Now I realize we are all different and that while some of us enjoy socializing with our co-workers, others actually are attracted to work with limited human interaction. That being said however, if your job has somehow changed and you are so isolated to the point where co-workers don’t even recognize you as a fellow employee, you’re far too isolated from others. That isolation could lead to anxiety, a fear of others and depression. Is your job worth it?
7. The job morphed.
If you compare the job description that once attracted you to the job requirements you currently have, you may find your title is the same but the work you felt passionate about is no longer the work you are actually being compensated to do. What changed? If there was some organizational shift and your job functions were drastically adjusted, it could be that the job title you really want isn’t the one you hold now. If this is the case, maybe all it takes is finding out the title of the job that holds all the things that really excite you. Seek the move.
8. Your Supervisor.
Yes we have to look at the person just above you on the organizational chart. Did the person who so inspired you retire, get promoted, quit, get fired or laid off? Maybe the person who is now in their former role isn’t connecting with you and providing the kind of leadership that inspires you to do your best. In fact, maybe the Supervisor you work for now actually restricts your freedoms, curbs your creativity, shuts down your enthusiasm for the work you do, and gives you zero incentive to do anything that shows initiative. Yikes! Is waiting out their tenure and playing a game of who will leave first really in your best interests?
9. The benefits and salary have you trapped.
Are you staying in your current job simply because the money is good and the benefits you’ve earned just aren’t going to be offered to you in some other job? If you’re tired of your present job and just dragging yourself in to work but you’ve lost all real enthusiasm for the job, don’t fool yourself; you’re paying a heavy price for that income.

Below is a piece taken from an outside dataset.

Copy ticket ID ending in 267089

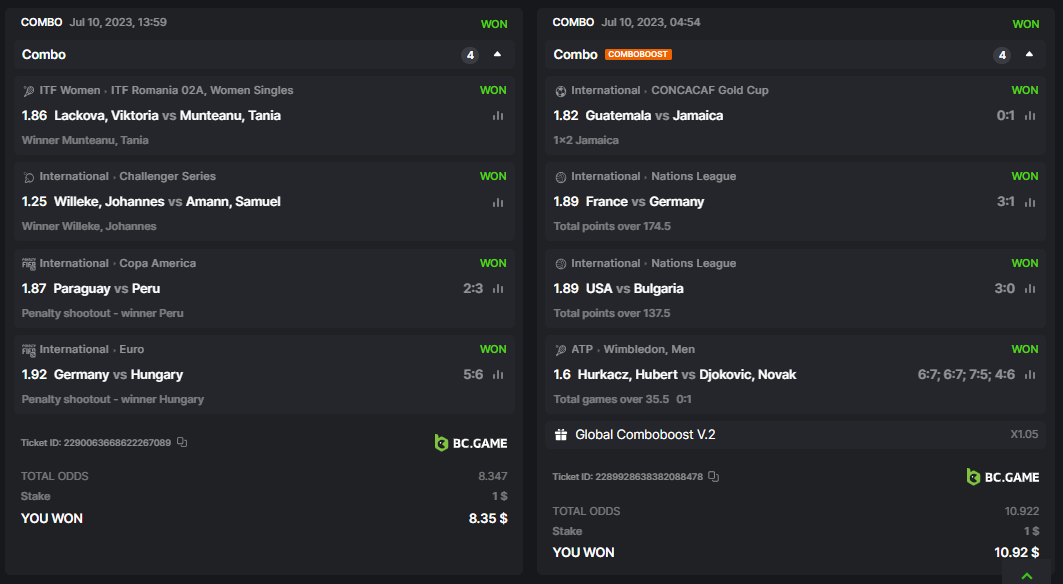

10. You’re slacking and you know it.
If you’re consciously looking for ways to cover up your own poor work; spending more energy devising ways to avoid doing the job than just diving in, it’s a clear sign that you don’t find the work itself rewarding. Or is it that you clearly see the quality of what you can produce is diminishing rapidly. Would you tolerate this production drop from a co-worker if you were working at your peak efficiency?
Look, the time you’ve got left in your working life is too precious; you’re too valuable to spend 5 days of each week in a job you know is no longer doing it for you. Start looking for another job with zeal; find and save yourself; you’re worth it.